El desempate se produce casi dos meses después, en un 22 de abril en que la pueblada colma las tres cuadras que la lleva por Av. Vélez Sársfield hasta la cancha de Barracas. Ya todos saben que Caldera reemplazará a Laguna.
Los rosarinos acusan cansancio por el viaje y arrancan la contienda jugando al offside, por lo que Huracán responde con pelotas paradas que generan ovaciones para el arquero Nuin. Los rojinegros juegan fuerte y hacen que Onzari se lesione en su pierna derecha y que Chiesa se resienta el tobillo. A los 38 minutos hay mano de Salcedo y el referí cobra penal. Lo patea Chiessa. Lo ataja Nuin, que da rebote, situación que aprovecha el huracanense para anotar el gol del partido.

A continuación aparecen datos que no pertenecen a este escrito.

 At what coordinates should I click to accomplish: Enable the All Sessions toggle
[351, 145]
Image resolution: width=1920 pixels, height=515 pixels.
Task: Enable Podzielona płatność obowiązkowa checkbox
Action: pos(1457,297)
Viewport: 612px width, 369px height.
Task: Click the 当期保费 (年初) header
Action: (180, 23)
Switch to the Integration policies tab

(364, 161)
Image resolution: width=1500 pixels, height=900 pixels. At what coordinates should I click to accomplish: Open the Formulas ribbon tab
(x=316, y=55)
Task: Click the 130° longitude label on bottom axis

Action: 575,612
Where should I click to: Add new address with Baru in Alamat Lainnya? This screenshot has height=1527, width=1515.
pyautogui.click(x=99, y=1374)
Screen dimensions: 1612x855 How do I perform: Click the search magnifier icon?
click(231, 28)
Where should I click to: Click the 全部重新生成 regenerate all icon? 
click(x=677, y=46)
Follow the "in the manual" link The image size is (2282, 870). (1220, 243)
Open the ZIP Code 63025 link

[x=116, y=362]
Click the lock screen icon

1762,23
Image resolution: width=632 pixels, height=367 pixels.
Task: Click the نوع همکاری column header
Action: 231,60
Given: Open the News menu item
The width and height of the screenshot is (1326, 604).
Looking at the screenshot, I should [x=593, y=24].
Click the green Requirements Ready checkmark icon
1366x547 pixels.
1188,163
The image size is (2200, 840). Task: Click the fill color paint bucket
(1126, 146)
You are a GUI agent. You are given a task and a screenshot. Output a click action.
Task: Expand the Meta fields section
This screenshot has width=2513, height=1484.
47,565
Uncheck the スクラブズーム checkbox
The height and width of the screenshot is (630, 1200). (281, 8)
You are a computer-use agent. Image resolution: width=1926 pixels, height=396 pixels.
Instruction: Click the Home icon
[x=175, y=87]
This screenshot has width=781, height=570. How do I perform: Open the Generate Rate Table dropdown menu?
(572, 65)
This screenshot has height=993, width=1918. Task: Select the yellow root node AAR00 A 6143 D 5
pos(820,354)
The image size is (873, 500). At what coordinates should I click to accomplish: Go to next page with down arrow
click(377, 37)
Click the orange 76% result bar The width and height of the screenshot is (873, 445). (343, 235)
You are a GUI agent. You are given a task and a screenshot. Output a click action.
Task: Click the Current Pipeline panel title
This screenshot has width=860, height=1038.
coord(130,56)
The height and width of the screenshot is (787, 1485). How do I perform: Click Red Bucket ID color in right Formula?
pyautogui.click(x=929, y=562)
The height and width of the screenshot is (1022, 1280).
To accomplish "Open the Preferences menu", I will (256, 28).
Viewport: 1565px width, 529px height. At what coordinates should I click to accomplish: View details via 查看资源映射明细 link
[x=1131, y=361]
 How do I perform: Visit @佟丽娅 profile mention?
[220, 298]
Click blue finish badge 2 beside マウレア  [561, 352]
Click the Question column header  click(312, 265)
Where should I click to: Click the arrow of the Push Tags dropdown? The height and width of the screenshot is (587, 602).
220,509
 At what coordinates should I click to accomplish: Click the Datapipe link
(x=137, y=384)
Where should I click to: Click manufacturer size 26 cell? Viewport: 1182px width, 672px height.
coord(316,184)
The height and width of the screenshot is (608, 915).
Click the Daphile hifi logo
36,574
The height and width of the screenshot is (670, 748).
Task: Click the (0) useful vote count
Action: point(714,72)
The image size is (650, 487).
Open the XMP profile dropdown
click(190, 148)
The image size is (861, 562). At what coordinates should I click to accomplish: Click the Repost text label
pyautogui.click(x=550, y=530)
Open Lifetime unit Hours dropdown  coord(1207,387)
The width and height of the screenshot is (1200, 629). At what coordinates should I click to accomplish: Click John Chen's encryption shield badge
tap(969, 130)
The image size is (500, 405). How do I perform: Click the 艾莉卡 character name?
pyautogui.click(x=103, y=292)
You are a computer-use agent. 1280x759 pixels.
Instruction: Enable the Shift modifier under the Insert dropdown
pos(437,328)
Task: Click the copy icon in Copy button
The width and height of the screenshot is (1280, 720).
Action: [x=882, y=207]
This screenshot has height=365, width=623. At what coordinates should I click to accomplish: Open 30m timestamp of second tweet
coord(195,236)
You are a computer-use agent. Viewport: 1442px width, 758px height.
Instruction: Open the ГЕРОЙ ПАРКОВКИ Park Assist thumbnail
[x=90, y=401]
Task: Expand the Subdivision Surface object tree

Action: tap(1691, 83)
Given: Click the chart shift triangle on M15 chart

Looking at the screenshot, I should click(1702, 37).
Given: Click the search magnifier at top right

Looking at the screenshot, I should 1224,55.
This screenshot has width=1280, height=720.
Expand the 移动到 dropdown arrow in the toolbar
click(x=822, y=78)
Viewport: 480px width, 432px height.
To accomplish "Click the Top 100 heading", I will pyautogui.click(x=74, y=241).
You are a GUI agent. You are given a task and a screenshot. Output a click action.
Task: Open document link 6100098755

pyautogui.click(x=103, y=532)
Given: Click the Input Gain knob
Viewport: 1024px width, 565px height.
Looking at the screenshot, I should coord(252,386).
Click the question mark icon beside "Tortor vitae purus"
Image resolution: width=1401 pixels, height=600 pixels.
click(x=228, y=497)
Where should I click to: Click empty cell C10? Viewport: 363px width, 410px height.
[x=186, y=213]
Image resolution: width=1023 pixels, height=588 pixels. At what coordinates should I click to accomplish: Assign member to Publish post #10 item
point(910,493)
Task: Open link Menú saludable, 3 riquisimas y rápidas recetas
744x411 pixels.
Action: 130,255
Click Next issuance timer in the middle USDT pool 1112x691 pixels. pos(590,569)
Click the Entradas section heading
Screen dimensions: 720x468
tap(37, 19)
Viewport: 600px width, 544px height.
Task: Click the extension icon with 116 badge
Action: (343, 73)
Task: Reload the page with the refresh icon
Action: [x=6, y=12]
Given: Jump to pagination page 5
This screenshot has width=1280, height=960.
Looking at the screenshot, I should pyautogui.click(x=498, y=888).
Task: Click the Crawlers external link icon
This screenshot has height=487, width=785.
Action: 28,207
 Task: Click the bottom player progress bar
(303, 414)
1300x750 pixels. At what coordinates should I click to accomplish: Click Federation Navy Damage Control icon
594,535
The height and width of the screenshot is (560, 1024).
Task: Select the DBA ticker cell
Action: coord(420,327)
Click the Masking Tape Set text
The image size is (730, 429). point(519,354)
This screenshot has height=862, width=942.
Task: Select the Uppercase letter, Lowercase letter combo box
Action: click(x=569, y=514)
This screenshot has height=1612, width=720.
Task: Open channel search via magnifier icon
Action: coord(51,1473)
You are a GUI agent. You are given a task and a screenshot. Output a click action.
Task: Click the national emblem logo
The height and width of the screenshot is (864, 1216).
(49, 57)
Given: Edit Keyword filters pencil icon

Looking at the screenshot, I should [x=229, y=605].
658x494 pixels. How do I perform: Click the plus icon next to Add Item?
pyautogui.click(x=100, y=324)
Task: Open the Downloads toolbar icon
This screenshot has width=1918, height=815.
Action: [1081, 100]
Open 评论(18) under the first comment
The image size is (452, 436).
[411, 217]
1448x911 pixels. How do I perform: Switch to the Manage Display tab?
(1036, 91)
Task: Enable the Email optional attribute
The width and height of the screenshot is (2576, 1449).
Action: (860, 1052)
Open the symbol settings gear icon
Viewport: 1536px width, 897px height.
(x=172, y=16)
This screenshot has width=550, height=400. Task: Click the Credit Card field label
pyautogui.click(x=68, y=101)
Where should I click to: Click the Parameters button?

En la segunda parte atacan ambos, pero Caldera se luce con firuletes y Chiesa, con sus pases y disparos. Cuando se decreta el final, miles de huracanenses invaden el campo para llevar a sus ídolos en andas y corear algunos cánticos compuestos para la ocasión. El periódico El Telégrafo escribió: “Huracán es uno de los pocos teams completos que hay en América… ya que batir a Newell’s después de haber jugado mejor es una performance que ya la quisieran para sí Nacional o Peñarol en Montevideo y Flamengo o Fluminense en el Brasil”.
La Copa Ibarguren dejó de disputarse en 1960, pero eso no significa que el Globito haya perdido ese lugar privilegiado que ocupan los cinco grandes clubes porteños que la ganaron: Racing, Boca, Independiente, River… ¡y Huracán!